I'm still in New York City on vacation, although it's a bit of a busman's holiday, what with all the museum-ing and theater-going I'm spending all my time doing. That, and remembering how to use the NYC subways to do something besides get to Yankee Stadium.

We went to the Transit Museum this morning, practically right next to my hotel in Brooklyn. It was an interesting study in a certain type of museum, one that tells a story with lots of blown-up archival pictures with white text overlaid on the photos, or alongside on the wall. There were a few attempts to make the exhibits interactive, mostly aimed at teaching kids lessons about the science of combustion engines, and the impact of exhaust on global warming, but for the most part it was pretty static.

And don't get me wrong -- I loved it. Especially walking in and out of and sitting down in and holding the leather straps of the different trains from 1914 on up to the present day. I am nothing if not a sucker for history. But it made me think about the growing movement to build museum exhibits in ways that engage the audience not just as recipients of information, but as information generators as well, building a conversation that the museum doesn't necessarily orchestrate and define as much as facilitate and encourage participation in.

It's funny how when you start thinking in terms of social networks and user-generated content, you just see the potential applications everywhere you look all of a sudden. It's like that time when I bought a Volvo station wagon and suddenly it seemed like the streets were just filthy with Volvo station wagons, and how had I never noticed that before?

A museum dedicated to the New York City mass transit system would be a no-brainer for this kind of approach, it seems to me.
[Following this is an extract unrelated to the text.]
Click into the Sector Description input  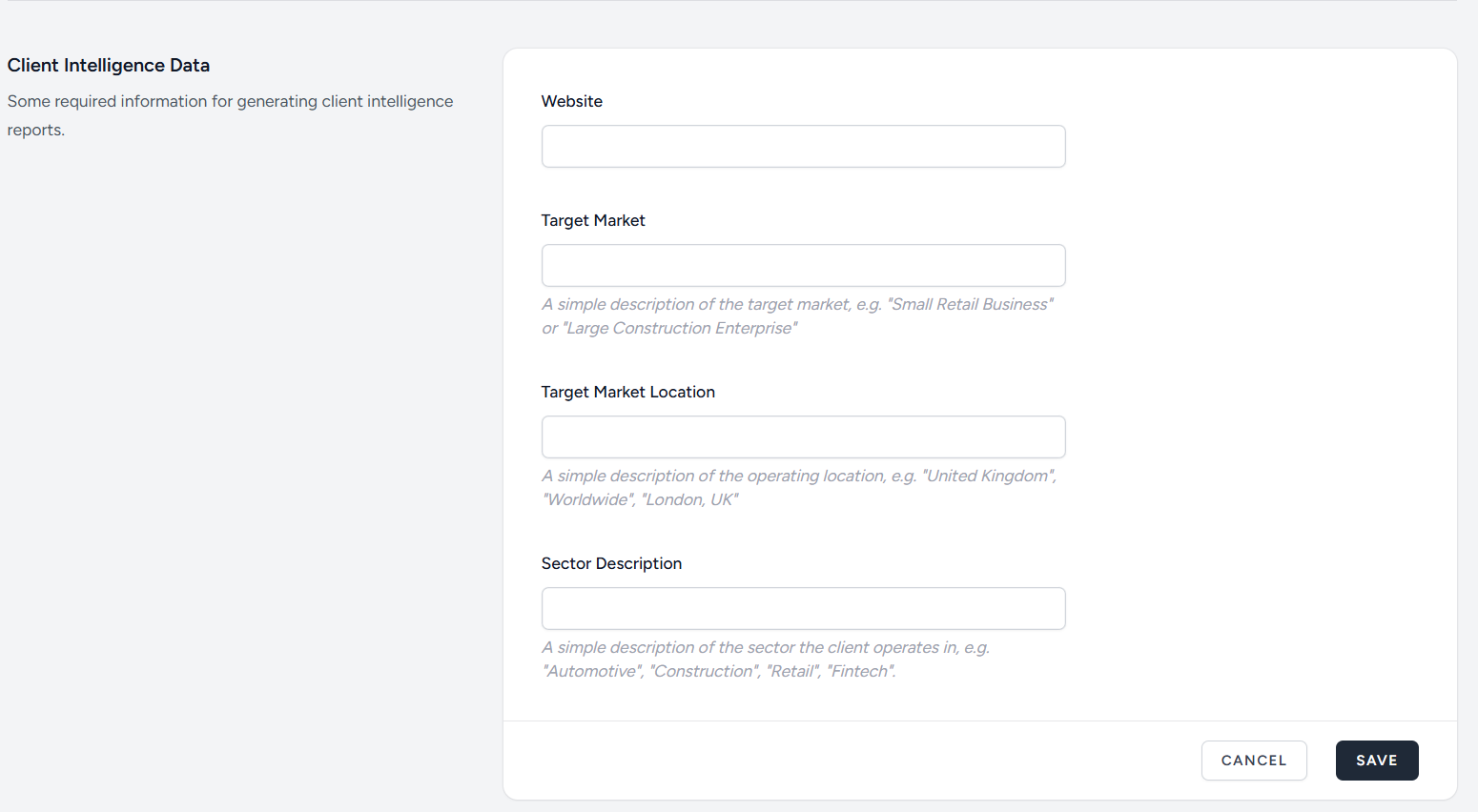coord(803,609)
As we walked through the exhibits, my husband and I remarked on different token and train designs, saying this one is the one I remember from visiting my grandfather in Queens when I was growing up or this is the type of train I rode when I visited my first serious boyfriend, who lived in Brooklyn...
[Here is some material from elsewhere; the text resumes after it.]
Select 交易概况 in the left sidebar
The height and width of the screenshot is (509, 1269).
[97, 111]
This made me think about the presentation I recently saw Jake Barton give at TiTA. He gave a quick overview of a project his company did called Memory Maps, which involved a large blow-up of the New York City street map, and simply giving viewers small scraps of paper to write brief messages onto, which they could then post on the location where that memory happened. Really low-tech, and really powerful in how it gives the power of storytelling back to the people.

It struck me then that this was a sort of micro-history telling -- the slips of paper were necessarily small, so people had to choose their words well. And, of course, one is presumably able to be as cryptic as one wants -- you can either write my mother died in a car accident at this intersection and I haven't walked through that block in the twenty years since or simply Mary, rest in peace.
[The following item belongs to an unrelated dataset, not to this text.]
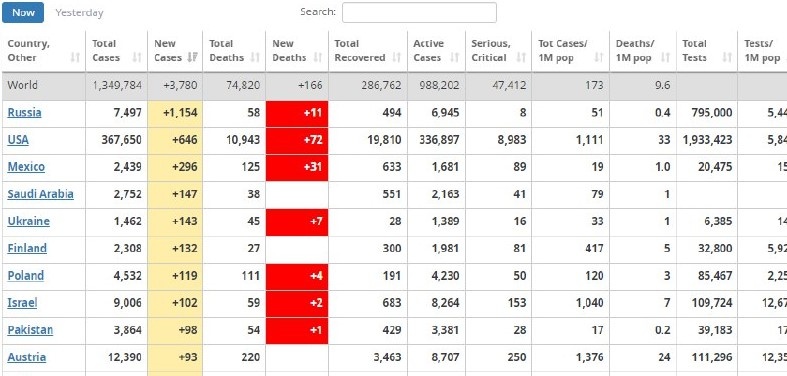Open the USA country link
Screen dimensions: 787x376
18,140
Not sure where that came from. Being in the city these last few days have suddenly revived the fiction writer in me. Haven't heard from her in a long time.

I wonder if you could do something online with a mash-up of twitter and Google maps, with the result a series of maps -- on a neighbohood scale, I suppose -- with mouse-overs that gave little-ups of micro-stories. If you wanted, you could write the whole thing out in a longer post that the micro-post could link to.

This is like a collaborative version of the tour of my hometown I have given countless boyfriends and houseguests over the years -- I have a habit of driving people around saying things like and this is where I took ballet until the teacher said I was too heavy for pointe shoes and this is where my brother wrecked my mother's car the night before my high school graduation and other fascinating tidbits.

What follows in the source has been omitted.